Looks like ya'll had a good day on the water. Really like that first photo Dave. Would look nice in a Laguna ad.


----------



## GoingCoastal (May 24, 2004)

Dorado-Mahi said:


> Looks like ya'll had a good day on the water. Really like that first photo Dave. Would look nice in a Laguna ad.

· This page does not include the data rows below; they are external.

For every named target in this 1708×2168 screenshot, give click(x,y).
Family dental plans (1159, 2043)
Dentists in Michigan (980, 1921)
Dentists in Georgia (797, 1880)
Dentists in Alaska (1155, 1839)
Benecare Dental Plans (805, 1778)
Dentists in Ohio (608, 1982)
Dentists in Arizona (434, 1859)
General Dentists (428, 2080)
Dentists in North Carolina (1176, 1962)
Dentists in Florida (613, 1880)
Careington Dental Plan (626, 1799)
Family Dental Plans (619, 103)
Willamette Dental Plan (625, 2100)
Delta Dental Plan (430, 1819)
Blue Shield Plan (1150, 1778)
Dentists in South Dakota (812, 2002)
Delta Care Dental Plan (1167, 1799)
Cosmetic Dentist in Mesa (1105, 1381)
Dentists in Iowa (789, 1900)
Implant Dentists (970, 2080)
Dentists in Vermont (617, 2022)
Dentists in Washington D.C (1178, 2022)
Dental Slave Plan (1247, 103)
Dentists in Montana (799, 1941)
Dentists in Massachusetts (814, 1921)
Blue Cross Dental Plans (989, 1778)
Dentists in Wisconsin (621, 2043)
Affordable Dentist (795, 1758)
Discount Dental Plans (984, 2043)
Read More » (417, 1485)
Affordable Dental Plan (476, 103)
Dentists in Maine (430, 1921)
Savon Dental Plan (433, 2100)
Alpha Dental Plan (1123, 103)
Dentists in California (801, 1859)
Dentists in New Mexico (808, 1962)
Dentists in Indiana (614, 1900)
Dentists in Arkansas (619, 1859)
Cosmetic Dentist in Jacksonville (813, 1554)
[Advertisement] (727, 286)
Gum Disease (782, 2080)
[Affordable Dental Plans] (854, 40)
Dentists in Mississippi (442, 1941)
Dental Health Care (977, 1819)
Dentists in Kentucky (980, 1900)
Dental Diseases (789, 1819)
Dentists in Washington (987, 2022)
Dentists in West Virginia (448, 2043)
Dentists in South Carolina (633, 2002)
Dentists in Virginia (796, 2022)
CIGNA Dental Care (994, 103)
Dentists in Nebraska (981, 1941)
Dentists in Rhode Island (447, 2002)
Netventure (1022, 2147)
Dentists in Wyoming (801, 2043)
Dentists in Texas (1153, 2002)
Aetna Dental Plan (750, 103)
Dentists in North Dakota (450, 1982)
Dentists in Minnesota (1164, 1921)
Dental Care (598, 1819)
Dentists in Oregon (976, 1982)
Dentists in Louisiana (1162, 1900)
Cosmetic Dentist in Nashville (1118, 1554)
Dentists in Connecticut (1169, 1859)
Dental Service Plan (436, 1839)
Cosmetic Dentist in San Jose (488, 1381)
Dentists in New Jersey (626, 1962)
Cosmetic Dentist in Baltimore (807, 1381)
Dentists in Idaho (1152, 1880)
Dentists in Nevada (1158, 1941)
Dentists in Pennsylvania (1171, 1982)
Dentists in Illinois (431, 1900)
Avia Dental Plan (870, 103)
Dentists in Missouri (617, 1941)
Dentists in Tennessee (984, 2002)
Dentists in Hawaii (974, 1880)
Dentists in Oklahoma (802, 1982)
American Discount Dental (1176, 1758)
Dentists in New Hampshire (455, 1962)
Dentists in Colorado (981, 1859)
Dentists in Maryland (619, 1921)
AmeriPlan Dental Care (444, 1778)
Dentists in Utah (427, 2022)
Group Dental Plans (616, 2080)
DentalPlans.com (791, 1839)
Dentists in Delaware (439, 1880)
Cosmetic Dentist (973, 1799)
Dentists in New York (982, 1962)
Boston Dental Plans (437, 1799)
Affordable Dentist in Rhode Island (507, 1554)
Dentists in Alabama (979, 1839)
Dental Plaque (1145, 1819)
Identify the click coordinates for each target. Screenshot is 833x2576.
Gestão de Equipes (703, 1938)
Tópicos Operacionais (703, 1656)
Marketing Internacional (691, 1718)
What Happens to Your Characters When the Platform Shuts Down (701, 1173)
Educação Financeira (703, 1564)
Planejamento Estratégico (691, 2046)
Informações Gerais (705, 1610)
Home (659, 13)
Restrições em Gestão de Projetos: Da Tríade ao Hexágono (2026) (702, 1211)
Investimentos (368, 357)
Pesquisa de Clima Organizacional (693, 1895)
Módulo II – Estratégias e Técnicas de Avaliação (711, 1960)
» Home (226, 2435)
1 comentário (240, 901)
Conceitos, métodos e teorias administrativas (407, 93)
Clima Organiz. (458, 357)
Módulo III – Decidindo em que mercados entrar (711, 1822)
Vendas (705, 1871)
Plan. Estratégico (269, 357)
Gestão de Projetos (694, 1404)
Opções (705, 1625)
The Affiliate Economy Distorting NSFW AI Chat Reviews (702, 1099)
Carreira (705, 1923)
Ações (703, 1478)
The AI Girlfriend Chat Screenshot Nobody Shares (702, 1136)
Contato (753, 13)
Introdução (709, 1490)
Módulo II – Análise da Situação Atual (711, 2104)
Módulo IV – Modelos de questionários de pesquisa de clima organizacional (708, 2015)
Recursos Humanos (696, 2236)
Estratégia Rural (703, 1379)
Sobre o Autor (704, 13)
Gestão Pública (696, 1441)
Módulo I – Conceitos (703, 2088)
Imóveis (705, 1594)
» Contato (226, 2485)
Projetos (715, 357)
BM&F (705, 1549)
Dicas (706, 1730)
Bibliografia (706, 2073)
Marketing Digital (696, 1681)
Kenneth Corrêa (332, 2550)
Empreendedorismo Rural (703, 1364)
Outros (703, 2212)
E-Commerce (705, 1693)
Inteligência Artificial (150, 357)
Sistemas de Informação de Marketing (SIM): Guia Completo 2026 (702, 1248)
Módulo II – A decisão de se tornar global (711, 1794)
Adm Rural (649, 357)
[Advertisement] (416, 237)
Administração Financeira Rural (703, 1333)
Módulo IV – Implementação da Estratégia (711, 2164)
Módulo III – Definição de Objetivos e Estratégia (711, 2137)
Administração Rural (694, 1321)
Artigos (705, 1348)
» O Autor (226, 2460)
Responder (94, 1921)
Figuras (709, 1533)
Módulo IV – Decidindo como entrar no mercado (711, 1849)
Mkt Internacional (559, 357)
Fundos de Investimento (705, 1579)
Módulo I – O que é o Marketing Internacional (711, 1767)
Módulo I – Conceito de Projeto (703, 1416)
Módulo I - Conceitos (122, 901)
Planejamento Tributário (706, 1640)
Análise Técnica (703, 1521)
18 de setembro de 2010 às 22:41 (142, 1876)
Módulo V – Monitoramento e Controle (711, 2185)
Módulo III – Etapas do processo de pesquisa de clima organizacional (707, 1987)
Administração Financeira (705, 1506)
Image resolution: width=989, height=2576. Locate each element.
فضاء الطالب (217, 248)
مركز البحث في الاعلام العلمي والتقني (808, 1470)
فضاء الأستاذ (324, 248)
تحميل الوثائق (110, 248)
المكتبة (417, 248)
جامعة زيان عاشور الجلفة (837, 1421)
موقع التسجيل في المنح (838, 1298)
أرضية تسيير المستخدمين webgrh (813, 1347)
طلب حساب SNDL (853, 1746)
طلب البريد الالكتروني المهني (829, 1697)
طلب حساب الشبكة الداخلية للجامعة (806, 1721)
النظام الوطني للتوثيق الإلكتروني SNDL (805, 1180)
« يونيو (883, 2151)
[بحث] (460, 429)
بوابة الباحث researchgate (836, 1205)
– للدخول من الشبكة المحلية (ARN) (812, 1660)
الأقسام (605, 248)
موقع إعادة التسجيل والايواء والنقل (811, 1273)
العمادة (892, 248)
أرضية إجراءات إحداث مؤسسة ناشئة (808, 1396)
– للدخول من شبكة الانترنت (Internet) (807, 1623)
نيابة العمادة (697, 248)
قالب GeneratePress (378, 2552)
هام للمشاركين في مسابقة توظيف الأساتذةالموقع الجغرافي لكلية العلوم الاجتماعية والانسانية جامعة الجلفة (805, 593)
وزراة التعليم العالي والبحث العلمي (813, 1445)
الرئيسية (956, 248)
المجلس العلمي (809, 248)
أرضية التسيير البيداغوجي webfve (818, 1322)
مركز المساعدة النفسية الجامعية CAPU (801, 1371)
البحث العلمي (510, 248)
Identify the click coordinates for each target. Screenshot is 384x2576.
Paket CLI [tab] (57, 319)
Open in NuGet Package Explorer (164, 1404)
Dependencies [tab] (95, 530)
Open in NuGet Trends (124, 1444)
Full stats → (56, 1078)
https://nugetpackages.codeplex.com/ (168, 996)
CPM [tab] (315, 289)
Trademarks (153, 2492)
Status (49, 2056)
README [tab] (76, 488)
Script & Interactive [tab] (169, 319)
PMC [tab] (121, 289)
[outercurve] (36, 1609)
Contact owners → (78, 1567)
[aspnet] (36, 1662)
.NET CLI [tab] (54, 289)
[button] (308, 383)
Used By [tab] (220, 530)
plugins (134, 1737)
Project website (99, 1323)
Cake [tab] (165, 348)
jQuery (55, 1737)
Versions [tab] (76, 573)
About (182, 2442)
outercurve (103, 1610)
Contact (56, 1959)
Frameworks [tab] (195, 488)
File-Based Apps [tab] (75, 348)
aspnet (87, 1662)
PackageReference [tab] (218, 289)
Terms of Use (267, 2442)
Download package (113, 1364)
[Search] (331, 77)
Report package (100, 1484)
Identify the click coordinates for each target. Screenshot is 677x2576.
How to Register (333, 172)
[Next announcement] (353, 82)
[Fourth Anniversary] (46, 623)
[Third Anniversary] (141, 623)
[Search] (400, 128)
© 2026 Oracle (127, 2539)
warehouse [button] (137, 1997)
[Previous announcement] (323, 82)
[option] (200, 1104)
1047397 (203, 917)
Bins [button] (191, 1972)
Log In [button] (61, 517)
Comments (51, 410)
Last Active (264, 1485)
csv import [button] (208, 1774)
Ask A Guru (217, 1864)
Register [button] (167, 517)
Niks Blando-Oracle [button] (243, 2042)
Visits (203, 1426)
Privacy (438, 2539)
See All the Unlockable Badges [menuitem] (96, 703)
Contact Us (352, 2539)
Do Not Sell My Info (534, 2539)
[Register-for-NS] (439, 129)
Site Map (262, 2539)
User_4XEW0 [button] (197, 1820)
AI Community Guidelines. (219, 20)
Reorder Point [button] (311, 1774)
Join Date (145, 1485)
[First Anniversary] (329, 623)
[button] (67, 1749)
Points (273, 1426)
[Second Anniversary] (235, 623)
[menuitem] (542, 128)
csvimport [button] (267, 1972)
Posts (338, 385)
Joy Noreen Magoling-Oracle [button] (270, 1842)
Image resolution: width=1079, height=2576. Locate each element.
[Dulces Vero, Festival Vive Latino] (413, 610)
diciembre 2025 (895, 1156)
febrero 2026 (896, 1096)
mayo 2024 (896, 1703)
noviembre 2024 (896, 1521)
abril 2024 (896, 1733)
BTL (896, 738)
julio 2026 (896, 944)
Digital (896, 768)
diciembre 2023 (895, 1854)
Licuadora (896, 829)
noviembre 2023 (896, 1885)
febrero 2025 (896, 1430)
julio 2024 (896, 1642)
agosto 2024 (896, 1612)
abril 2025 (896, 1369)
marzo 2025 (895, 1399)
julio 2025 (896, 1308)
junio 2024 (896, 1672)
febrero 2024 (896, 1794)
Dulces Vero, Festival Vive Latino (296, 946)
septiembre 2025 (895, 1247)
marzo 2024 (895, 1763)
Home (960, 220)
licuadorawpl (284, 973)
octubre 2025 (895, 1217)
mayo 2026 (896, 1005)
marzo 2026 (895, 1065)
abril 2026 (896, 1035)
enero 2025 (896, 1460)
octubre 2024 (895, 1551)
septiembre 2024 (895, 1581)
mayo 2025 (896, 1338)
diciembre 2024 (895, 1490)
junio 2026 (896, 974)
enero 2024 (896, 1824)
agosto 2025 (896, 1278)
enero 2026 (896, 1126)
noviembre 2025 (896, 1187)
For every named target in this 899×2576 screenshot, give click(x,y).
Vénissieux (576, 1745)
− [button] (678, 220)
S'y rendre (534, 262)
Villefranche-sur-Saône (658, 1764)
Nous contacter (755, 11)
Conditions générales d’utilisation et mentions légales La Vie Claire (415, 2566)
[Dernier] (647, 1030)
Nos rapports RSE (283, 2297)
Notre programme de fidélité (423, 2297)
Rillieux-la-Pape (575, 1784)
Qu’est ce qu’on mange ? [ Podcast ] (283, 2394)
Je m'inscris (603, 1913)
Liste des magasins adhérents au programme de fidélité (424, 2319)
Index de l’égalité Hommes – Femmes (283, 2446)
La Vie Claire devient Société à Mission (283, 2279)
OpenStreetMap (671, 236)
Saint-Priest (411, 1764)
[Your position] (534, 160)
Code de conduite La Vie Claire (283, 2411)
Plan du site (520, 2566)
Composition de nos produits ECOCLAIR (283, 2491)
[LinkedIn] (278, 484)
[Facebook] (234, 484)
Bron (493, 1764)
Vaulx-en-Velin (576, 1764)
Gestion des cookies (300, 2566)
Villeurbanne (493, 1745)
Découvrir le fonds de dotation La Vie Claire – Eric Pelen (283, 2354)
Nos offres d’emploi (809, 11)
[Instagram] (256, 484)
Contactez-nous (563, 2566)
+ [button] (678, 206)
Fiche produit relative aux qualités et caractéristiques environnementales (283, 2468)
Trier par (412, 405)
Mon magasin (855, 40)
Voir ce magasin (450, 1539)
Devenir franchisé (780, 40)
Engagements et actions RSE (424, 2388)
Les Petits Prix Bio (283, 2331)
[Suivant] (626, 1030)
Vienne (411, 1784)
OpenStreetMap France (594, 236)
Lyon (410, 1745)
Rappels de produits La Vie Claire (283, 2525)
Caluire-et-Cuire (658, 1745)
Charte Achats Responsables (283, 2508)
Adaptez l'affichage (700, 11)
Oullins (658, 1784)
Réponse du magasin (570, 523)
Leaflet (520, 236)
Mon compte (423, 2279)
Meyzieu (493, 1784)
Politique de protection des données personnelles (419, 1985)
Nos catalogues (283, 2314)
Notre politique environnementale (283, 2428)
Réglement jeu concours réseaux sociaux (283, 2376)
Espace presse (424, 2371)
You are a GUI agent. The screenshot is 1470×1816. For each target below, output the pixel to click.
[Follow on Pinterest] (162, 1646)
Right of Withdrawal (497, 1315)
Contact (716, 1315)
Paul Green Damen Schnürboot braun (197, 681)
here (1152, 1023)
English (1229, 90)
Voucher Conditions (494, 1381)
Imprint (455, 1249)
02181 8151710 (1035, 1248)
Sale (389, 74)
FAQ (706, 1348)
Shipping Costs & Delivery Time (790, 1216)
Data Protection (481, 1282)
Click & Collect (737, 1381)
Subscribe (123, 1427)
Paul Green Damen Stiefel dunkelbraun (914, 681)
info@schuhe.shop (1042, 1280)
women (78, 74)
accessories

 Mr.Angel took that one and I told him he needs to send it to Jody or I would

Dave


----------



## chicapesca (Jun 7, 2004)

Great pics Dave! And Angel! What color tops were you using?


----------



## pelican (May 22, 2004)

Way to go, guys ... nothing like reds on tops to get your blood pumping.


----------



## ANGEL (May 21, 2004)

I had fun watching those reds explode on the topwaters and yes they were exploding 
colors were chart head black body , chart belly chrome sides and I think enything that moved they would hit


----------



## RedXCross (Aug 7, 2005)

Awesome day!!! wow


----------



## Team Ranger Bob (Jul 13, 2004)

*Awesome pictures.*

I caught a few Sunday up tight in Carancahua lake on spoons.
But my pictures if I had taken them would not be anywhere near that nice.
Wading pictures in the water just seem better to me than from the boat.
We almost never get out of the boat anymore due to the way we have to fish tournaments now but pictures and film especially of wading hold a side of fishing that is unmatched in the experiance that they portray.

Ranger Bob


----------



## GoingCoastal (May 24, 2004)

Well thank ya Bob, I found the fish using spoons. They wouldnt take the Tops at first 

Angel has some video too. Dont know if he can post it thought ( technical issue's)

Dave


----------